Description
Exquisitely recorded and mixed between February and May 1995 at ZSF Produkt Studio, Masami Akita’s home studio from the late 80s to late 90s, “Magnesia Nova” is a stunning immersion in the world of Merzbow during one of the project’s most engrossing and important periods. Inspired by the intersection between Greece and Japan, and between Western and Eastern civilization, along with work of Athanasius Kircher (all of the track titles have been taken from Kircher’s works), the album is a true blast of noise, meticulously crafted into gorgeous sound collages.

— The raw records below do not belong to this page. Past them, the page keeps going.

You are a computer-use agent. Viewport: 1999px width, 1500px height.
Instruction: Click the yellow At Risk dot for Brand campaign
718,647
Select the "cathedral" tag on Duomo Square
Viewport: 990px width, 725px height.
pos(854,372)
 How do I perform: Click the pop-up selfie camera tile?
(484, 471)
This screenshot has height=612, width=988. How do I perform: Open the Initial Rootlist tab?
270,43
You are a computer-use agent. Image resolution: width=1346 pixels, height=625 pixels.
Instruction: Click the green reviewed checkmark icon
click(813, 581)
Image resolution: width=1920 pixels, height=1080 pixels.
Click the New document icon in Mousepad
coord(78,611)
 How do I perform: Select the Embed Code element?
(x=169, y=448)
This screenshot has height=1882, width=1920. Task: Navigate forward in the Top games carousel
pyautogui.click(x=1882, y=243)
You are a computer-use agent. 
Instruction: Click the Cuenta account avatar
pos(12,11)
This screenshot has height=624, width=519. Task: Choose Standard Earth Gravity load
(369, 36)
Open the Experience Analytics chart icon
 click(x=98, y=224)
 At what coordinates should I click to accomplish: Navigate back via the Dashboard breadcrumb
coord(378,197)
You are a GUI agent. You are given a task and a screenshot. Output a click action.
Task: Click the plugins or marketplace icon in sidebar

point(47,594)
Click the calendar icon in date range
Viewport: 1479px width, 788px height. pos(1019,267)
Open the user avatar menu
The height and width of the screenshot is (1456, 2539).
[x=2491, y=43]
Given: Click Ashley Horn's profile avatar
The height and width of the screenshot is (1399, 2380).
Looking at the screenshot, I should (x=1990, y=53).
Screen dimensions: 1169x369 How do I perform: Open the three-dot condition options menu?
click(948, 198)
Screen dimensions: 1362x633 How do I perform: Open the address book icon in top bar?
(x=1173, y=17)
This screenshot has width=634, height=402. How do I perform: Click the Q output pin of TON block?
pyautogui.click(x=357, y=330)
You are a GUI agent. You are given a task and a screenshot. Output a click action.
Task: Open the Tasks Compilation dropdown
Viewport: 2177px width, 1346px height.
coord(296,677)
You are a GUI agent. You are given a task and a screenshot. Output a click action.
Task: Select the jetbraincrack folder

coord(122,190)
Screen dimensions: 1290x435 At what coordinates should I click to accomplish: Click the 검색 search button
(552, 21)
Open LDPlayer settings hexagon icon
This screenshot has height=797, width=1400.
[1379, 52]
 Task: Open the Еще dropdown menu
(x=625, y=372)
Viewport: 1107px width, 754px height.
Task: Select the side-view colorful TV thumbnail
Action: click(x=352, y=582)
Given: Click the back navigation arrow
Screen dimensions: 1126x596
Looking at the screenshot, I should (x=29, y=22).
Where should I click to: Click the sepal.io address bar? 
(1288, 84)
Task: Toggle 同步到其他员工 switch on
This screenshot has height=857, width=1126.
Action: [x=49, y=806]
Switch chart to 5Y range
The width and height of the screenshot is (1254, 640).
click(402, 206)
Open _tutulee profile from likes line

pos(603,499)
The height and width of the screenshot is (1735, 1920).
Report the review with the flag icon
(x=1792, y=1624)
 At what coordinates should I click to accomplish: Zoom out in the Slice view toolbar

This is the first time this seminal document from Merzbow’s ’90s period has ever appeared on vinyl, in double LP format, featuring 20 minutes of unreleased bonus material from the same period of the recording sessions. Like all his work since the early nineties, “Magnesia Nova” is an uncompromising cascade of brutal noise. In this album you find nothing of the minimalism of his early 80s, completely overwhelmed by synthesizers and handmade objects that become his unconventional weapons to create bursts of noise.
The album begins with “Rituale Lucis” and “Magnesia Nova”, a parade of overloaded, layered and pulsating synthesizers and feedback. Two minutes are enough for the artist to take us to the territories of the most creative experimentation in the history of noise. They are sounds from a parallel universe suspended in time and straight out of an old amp that mumbles before going back to freaking out with synth razors. The sounds are unlike anything else played before or after. You find yourself in the world of dreams and the rhythm of the sound construction thickens, until the great progression of eternal noise materializes.
On the second side of the first record the crashes of noise return and the gates of primordial chaos open with “Oedipus Organum”, while “Specula Naturalum” comes to an end, as if it had never begun: perhaps it has been there since the beginning of time, an explosion of synthetic sounds, which seem like the spatial drifts for minor chords by Klaus Schulze. The second record opens with “Pantometrum Erotica” that begins with a dark modulation, where an obsessive rhythm alternates with screams of noise and the now familiar synthesizer sound and continue with “Sphinx Mystagoga” where everything collapses into a single otherworldly synthesizer voice that explores an uninhabited planet.
Released in an edition of 299 copies in a redesigned reverse cardboard gatefold sleeve with original painted art by Masami Akita, “Magnesia Nova” is a stunning piece of work that blurs the boundaries between pure noise, performance and experimental music. Once again we are immersed in the thrilling sonorous universe of one of the most striking and legendary noise artists from Japan. Easily one of the most curious and engaging records we’ve heard so far this year, and not to be missed.